À 42 ans, Christophe Willem fait partie intégrante de l’univers musical français. Découvert dans l’émission Nouvelle Star, celui que l’on surnomme la Tortue depuis ses débuts a lancé sa carrière solo avec son single à succès Double Je, devenu un véritable tube.
Ancien surveillant dans un collège, il célèbre ses 20 ans de carrière dans la musique, qu’il compte fêter avec la sortie d’un nouvel album prévue pour octobre 2026, porté par le single Systaime, avant de se lancer dans une tournée des Zénith à travers la France à l’automne 2027, puis de conclure celle-ci sur la scène de l’Accor Arena.
Invité à parler de son actualité dans l’émission C à Vous sur France 5, samedi 27 juin 2026, celui qui a vendu sa maison du Val-d’Oise pour s’acheter un bien au Brésil a pu revenir sur le harcèlement dont il a été victime durant son adolescence.

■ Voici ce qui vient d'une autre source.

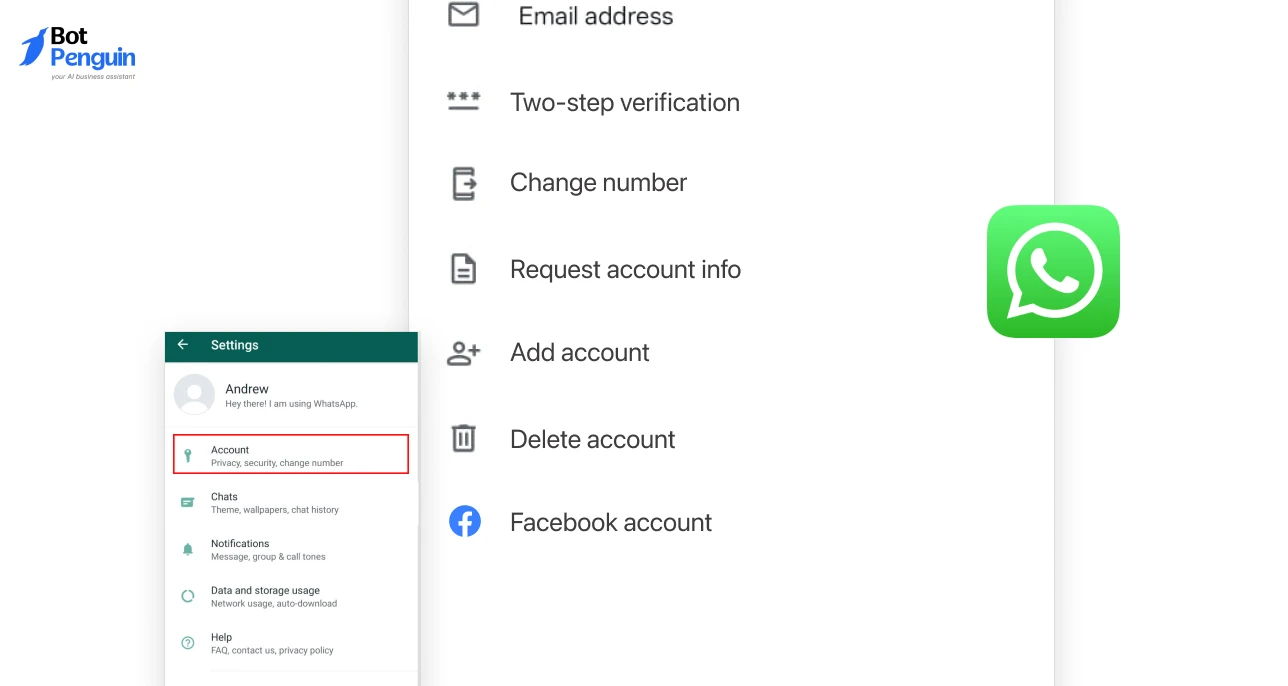The width and height of the screenshot is (1288, 686).
Task: Click the Notifications bell icon
Action: (188, 549)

Plutôt fin et doté d’une voix plutôt aiguë, Christophe Willem a subi les moqueries de ses camarades. Une période compliquée, comme il a pu le rappeler sur le plateau. "C’est très difficile quand on est ado et que, d’un seul coup, on vous colle une étiquette sur votre sexualité ou autre, et vous n’avez même plus la main sur la façon dont on vous définit. C’est hyper dur."
Celui qui essuyait notamment des insultes homophobes se souvient de leur violence et de ce que ces remarques lui faisaient ressentir. "On vous fait comprendre en gros que vous n’êtes pas digne d’exister. C’est hyper violent quand vous êtes ado en recherche de repères." Selon ses dires, cela crée des blessures qui peuvent rester ouvertes par la suite et qui ne sont pas forcément soignées par la notoriété. "Au moindre truc un peu négatif ou un journaliste qui va vous taquiner un peu trop, on a l’impression qu’on réappuie dessus en disant : "Est-ce que c’est bien guéri ce truc-là ?"", a-t-il confié avant de partager son conseil à la jeune génération qui pourrait vivre une expérience similaire.
"On a l’impression que c’est notre existence le problème, parce que c’est vraiment ça qu’on ressent, mais je pense qu’il faut absolument parler", a-t-il affirmé, sous peine de prendre le risque de s’enfermer et de démarrer sa vie d’adulte prisonnier de ces douleurs. Selon le chanteur, "le noyau du problème, c’est l’absence de dialogue."